Piece by piece, I made a few cuts into the meat, like so:
I grated the ginger. I always see recipes describing the length of the ginger piece to use (hence, why I wrote 2" piece). But what you're looking for is about 1/2 teaspoon of grated ginger in the end.
Then I mixed all of the ingredients for the sauce together.
I threw all of the ingredients into a pot. I like to start by layering the meat on the bottom and sprinkling the veggies on top.
Then I poured in the sauce and water, put it on high heat, and covered.
Once it came to a boil, I took off the cover and gave it a gentle stir just to distribute the ingredients better and make sure everything got a chance to simmer in the sauce.

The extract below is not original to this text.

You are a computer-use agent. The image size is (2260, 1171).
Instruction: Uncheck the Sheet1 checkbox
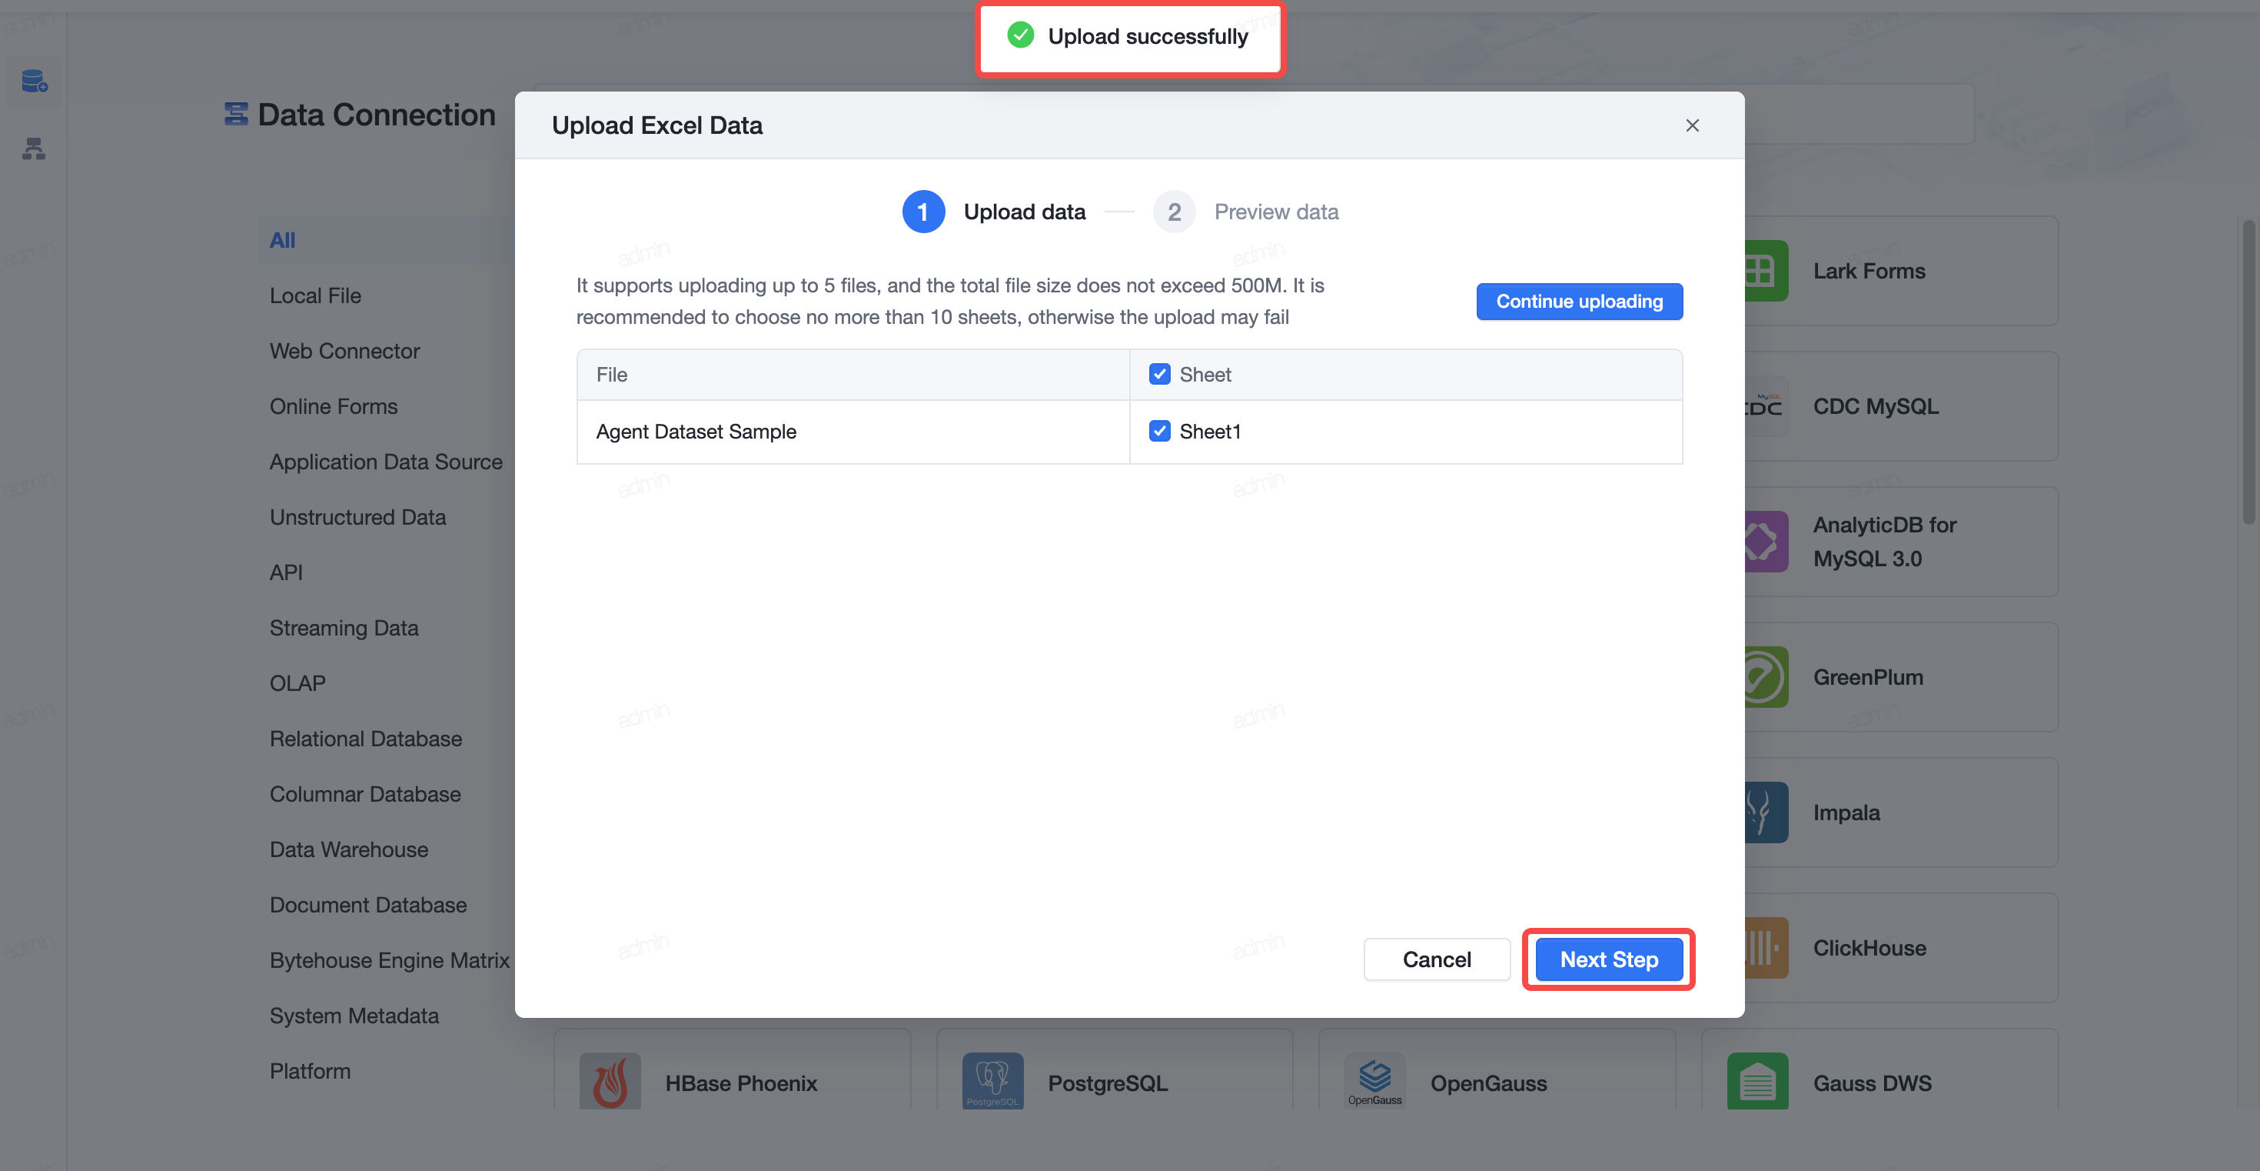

I say gentle because all of the vegetables get really soft and if you just get in there and roughly stir it, you'll mush them all up. It'll look like there's more liquid in the pot than what you started with because the meat is shrinking as it cooks and the vegetables are releasing a lot of liquid (mostly the radishes). After I stirred, I put the cover back on and lowered the heat and let it simmer for 1-1/2 hours. Letting it cook for a long time over a gentle heat is why the meat ends up so tender. The slow, gentle heat breaks down the collagen and leaves the meat really soft.
I said to set aside the onions because I like to add them at the end and let them just cook for 5 minutes to add a different textural element. Otherwise, all of the vegetables are really mushy and you can't tell them apart. Plus, overcooked onions tend to have a slimy texture, which I'm not a fan of. Texture is a really big part of food for me.
I included this not-so-attractive photo to show how tender the meat is and how soft the veggies are once the dish is ready.

Serve with white short-grain rice (Korean/Japanese rice).

** You might notice that there's a lot of grease floating at the top of the pot, rendered from the meat. You have three choices here:
  1. You can leave it alone if you're not really going to eat the sauce.
  2. You can use a turkey baster to suck off some of the grease, which is what I do.
  3. Or if you have the time, you can make this one day ahead and put the pot in the fridge overnight. In the morning you can peel/scrape off the layer of hardened lard sitting on top and just warm it up again when you're ready to eat.